7月26日 世界初の静止衛星「シンコム2号」の打ち上げ(1963年)

科学 今日はこんな日

地球のみなさん、こんにちは。毎度おなじみ、ブルーバックスのシンボルキャラクターです。今日も "サイエンス365days" のコーナーをお届けします。

"サイエンス365days" は、あの科学者が生まれた、あの現象が発見された、など科学に関する歴史的な出来事を紹介するコーナーです。

この日、世界初の静止人工衛星「シンコム2号(Syncom II)」が、アメリカのケープカナベラル空軍基地から、アメリカ航空宇宙局(NASA)によって打ち上げられました。

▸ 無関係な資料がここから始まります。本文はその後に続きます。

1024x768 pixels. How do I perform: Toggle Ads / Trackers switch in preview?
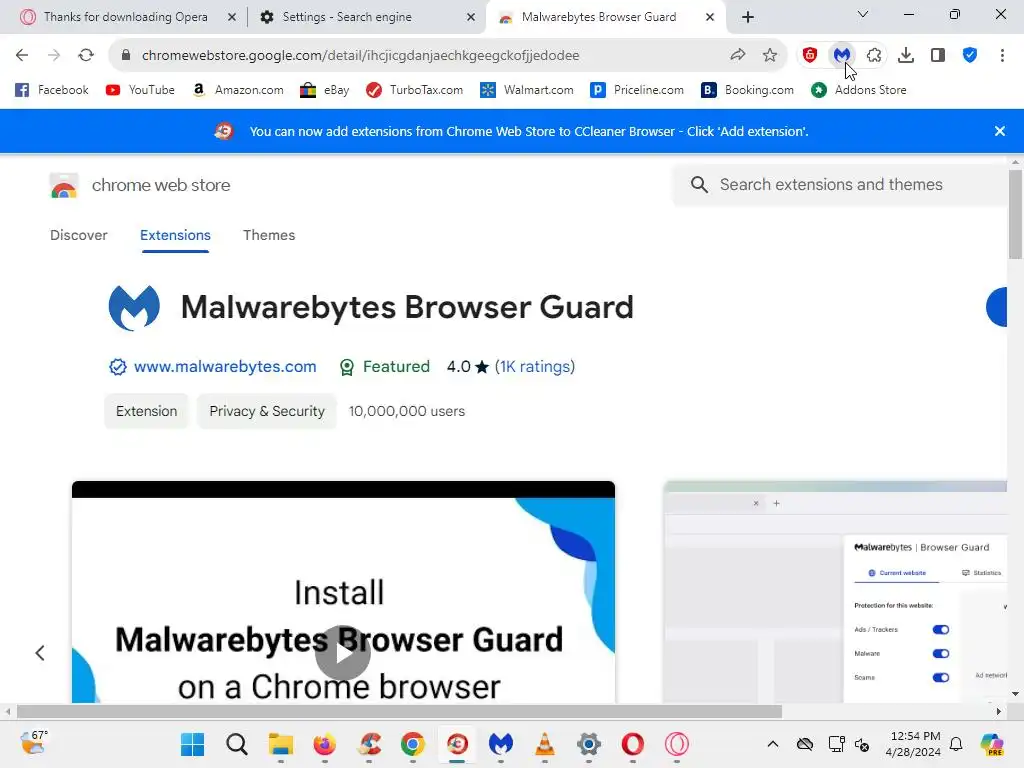[940, 630]
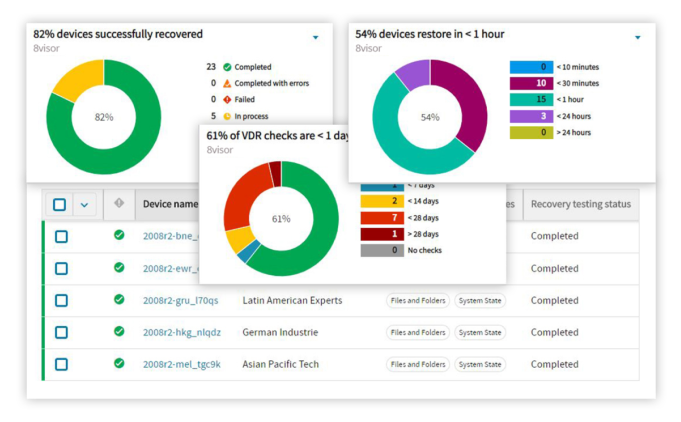The width and height of the screenshot is (681, 422).
Task: Click the green Completed status icon in legend
Action: (x=227, y=67)
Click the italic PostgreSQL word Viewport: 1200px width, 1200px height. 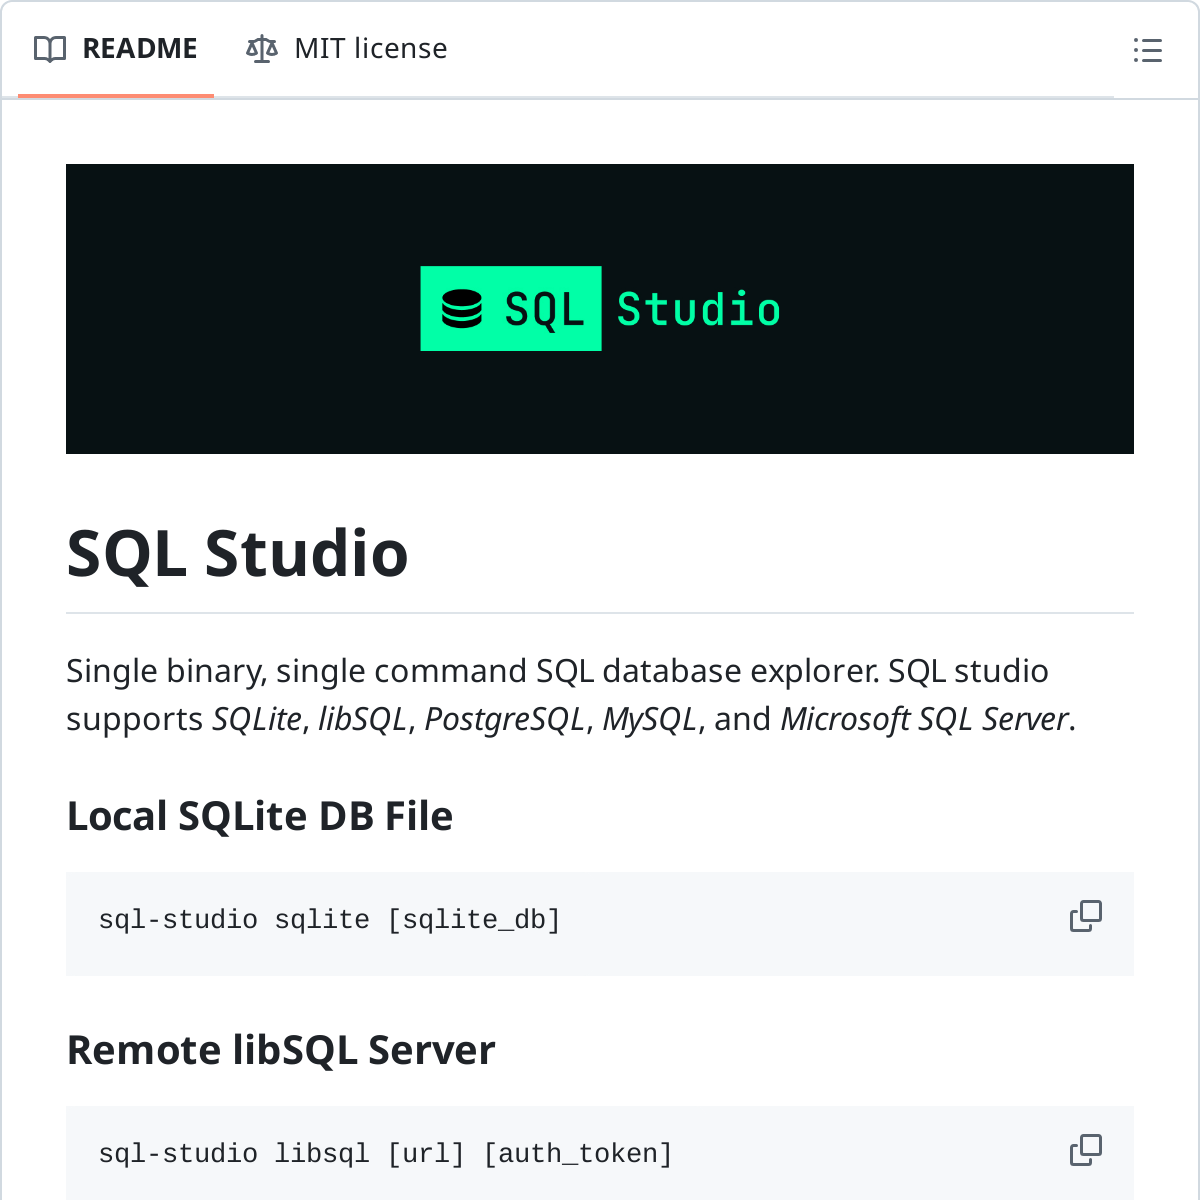tap(505, 719)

静止衛星とは、地球の自転と同じ周期で公転する衛星のことで、地上からは静止しているように見えます。シンコム2号は、電話やテレビ放送の中継を行う通信用の試験衛星で、300回線の通話を処理できる能力があったそうです。

【写真】打ち上げ前の調整を行うシンコム2号
  打ち上げ前の調整を行うシンコム2号 photo by gettyimages

打ち上げ時の軌道の傾きを修正することができず、南大西洋上空で8の字形を描くような軌道をとることになりましたが、電話回線の中継実験に成功し、その後の通信衛星の技術的な基礎が確立されることとなりました。